Há um tempo, eu havia chegado à conclusão de que a atividade cultural é uma das melhores alternativas na prática da inclusão social. Ok, ok, eu sei que é lugar comum, mesmo assim, regiões onde se encontram os maiores índices de violência são geralmente carentes em infraestrutura e auxílio governamental, e nas mesmas também ocorre um processo de exclusão cultural. A população da periferia, ainda  que possuindo uma cultura própria, sofre com preconceito e também com o processo de camarotização, que acontece com espaço urbano da cidade, fazendo com que certas atividades culturais sejam taxadas como algo restrito a um grupo e, mesmo não ocorrendo essa restrição legalizada, esse processo de exclusão ocorre na prática.

Como esse é um blog sobre música independente, acredito que é justamente nesse âmbito que a música pode agir como ferramenta de transformação. Mas porque o independente? Porque ele é um meio em que o indivíduo pode ser proativo e não apenas receptor de informação. Essa proatividade colabora com o processo de inclusão cultural. Eventos construídos com a comunidade, pelo esforço de cada um, facilitam a identificação com o público, já que, mesmo que indiretamente, esse mesmo público protagonizou o processo.

Assim, sou levado a acreditar que ações culturais devem se incentivadas a se ramificar pela periferia (alguns coletivos já fazem isso e com um ótimo trabalho). Coisas assim devem ser sempre incentivadas.

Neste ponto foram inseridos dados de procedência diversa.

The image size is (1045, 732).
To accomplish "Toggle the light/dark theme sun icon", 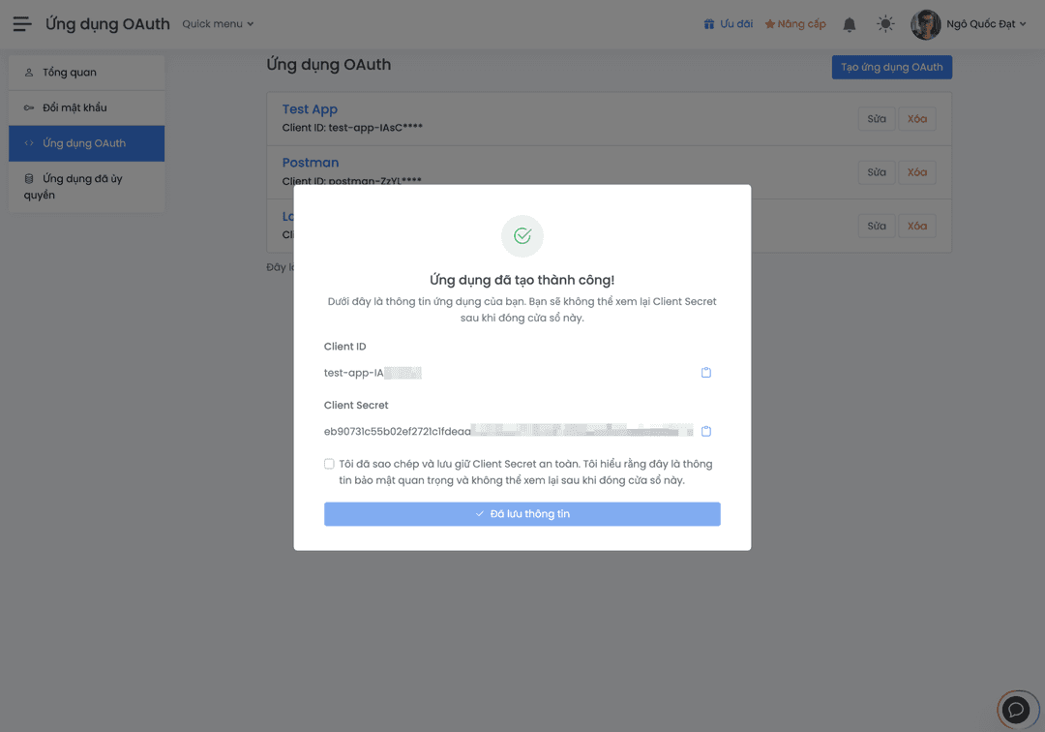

Um dos grandes desafios do meio independente é a conquista de público. As formas possíveis de driblar esse desafio são diversas, mas todas formas caminham para a tentativa de criar uma relação de conexão com públicos de diversas regiões. No caso de Fortaleza, essa conexão seria entre os bairros, gerando uma verdadeira teia. Para isso é necessário as ações na periferia – algo que já vem acontecendo com eventos gerados por ela mesma. Mais eventos de bandas independentes devem ser protagonizados em áreas que sofrem com a exclusão cultural, para isso o do it yourself tem que ser posto em prática.

Vamo lá, minha gente. A violência está bastante veloz mas, na contramão, a arte pode desacelerá-la.